Friday, October 29, 2010

Monstrously Funny Jokes

And now it's time for some jokes.

These jokes come from a book called Dracula's De-Composition Book. Published by Scholastic in 2007.

How does the Cyclops listen to Music?
On an Eye-pod

What do you do when fifty vampires show up at your house?
Hope it's Halloween

Where do you store a werewolf?
In a were-house

Why does Godzilla eat hotel rooms?
He has a suite tooth

What's Dracula's favorite circus act?
He always goes for the juggler

Where do ghosts sell their stuff?
On eeeeeeeeeeeeBay

What do zombies call it when they dig up a body and bring it home?

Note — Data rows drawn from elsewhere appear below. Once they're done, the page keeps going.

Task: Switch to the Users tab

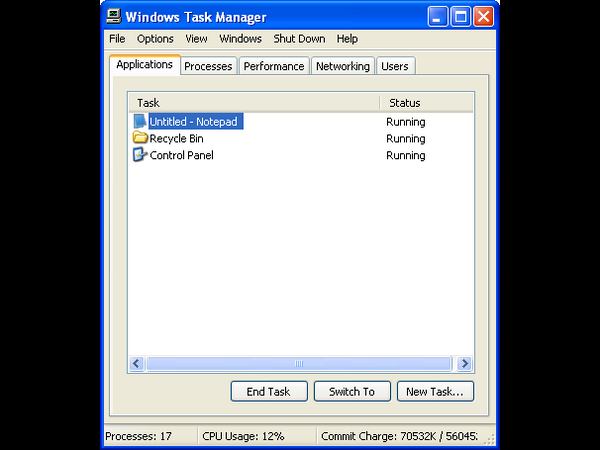Action: click(x=395, y=66)
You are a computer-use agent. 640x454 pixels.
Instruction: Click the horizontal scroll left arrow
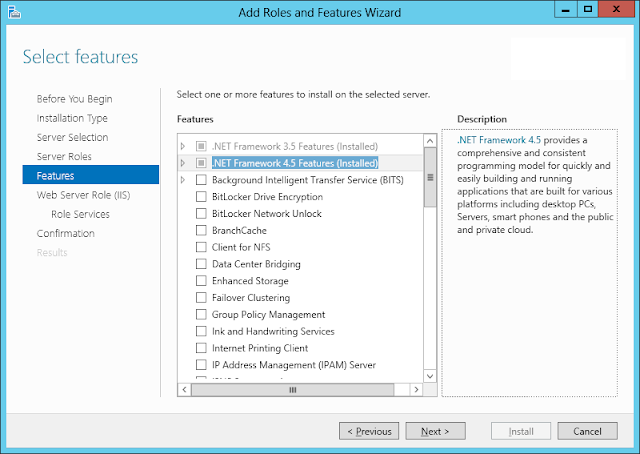[x=184, y=389]
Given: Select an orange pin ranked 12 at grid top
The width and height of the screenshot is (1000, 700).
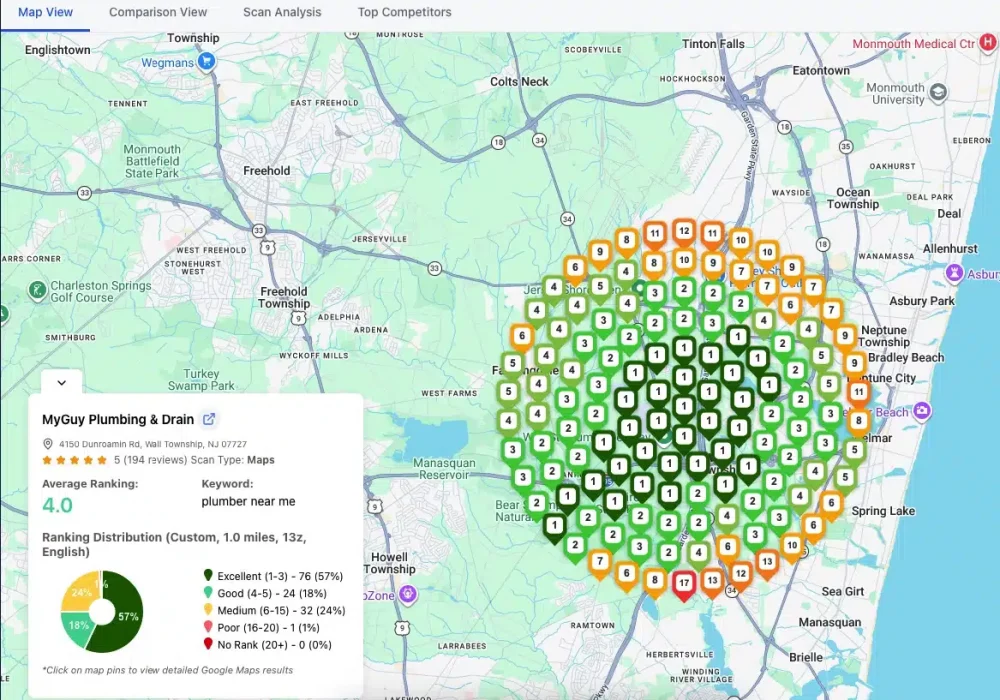Looking at the screenshot, I should pos(684,231).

Why was the witch kicked out of class?
She was hex-messaging

What kind of blood type does a pessimist have?
B negative

What's Dracula's favorite place in South Africa?
Cape Town

Did you hear about the new monster movie?
It's rated aaaaarrrgh

What happens when you photograph the Invisible Man?
Nothing develops

Why do skeletons play the piano?
They don't have organs

How do witches send packages?
By FedHex

What do you find on the windows of a ghost's house?

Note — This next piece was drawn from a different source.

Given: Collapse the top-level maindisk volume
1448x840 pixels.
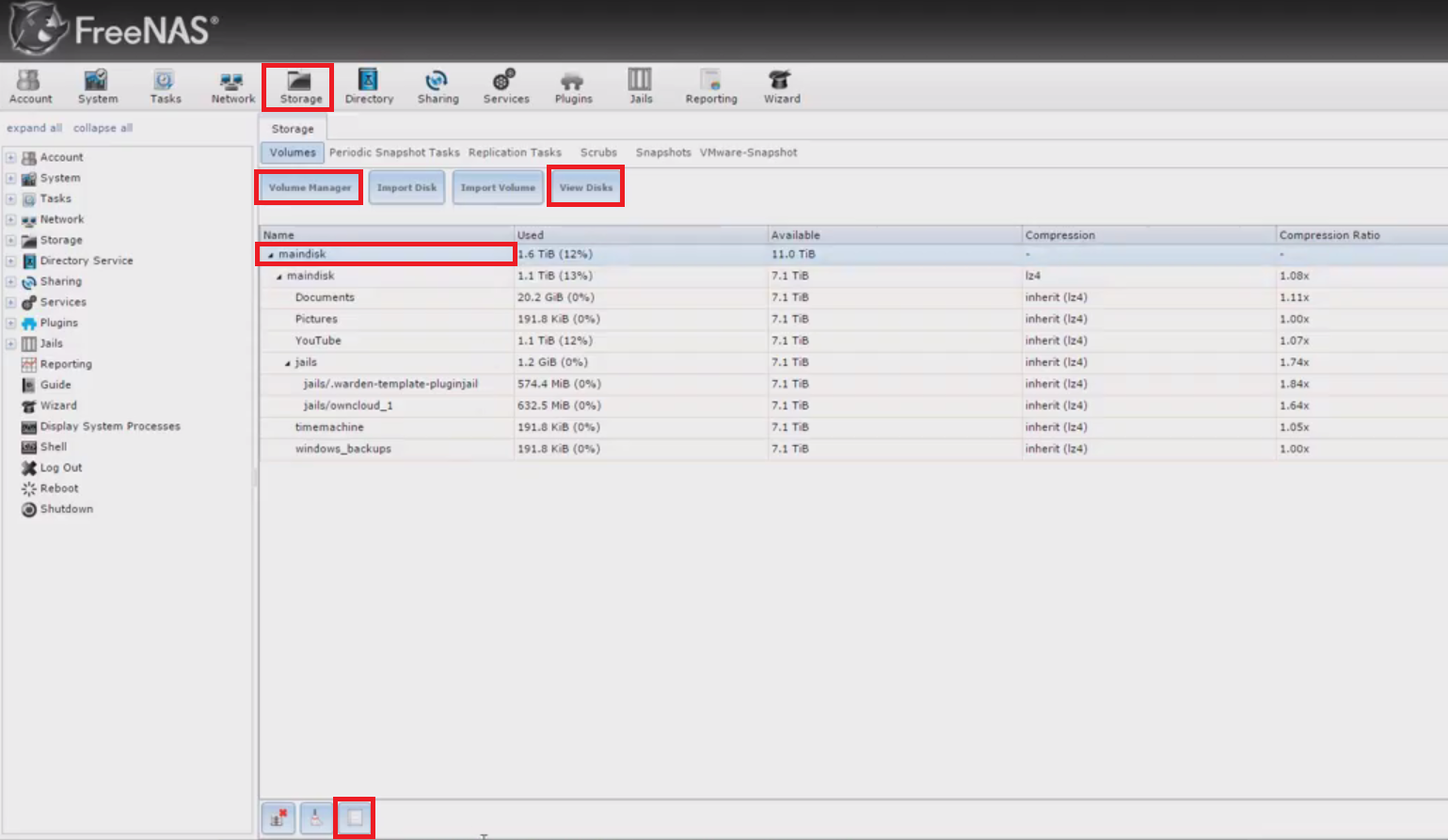Looking at the screenshot, I should 271,255.
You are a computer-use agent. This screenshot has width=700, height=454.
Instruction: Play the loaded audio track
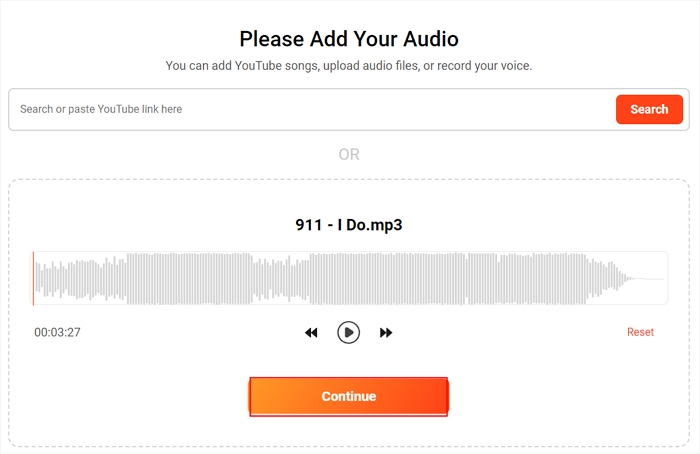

Why don't zombies have money problems?
They never worry about the cost of living

How did Quasimodo know which football team would win?
He didn't -- he just had a hunch

Why did Dr. Frankenstein stop making the monster?
He didn't have the heart to keep going!

How do you know the Invisible Man has no kids?
Because he's not apparent

Why did the witch get a detention?
She cursed at the teacher

Why did the mummy cry when he saw the pyramids?
His home was in ruins

How did the undertaker get ready for the funeral?
He re-hearsed

What happened when the Blob appeared on Broadway?
There were lots of ooze and ahs

What do you call a torturer who keeps a web journal?
A blogger flogger

What did Dracula require from his computer?
More mega-bytes

1 comment:

Michael Jones said...

I liked the one about the juggler, the others not so much.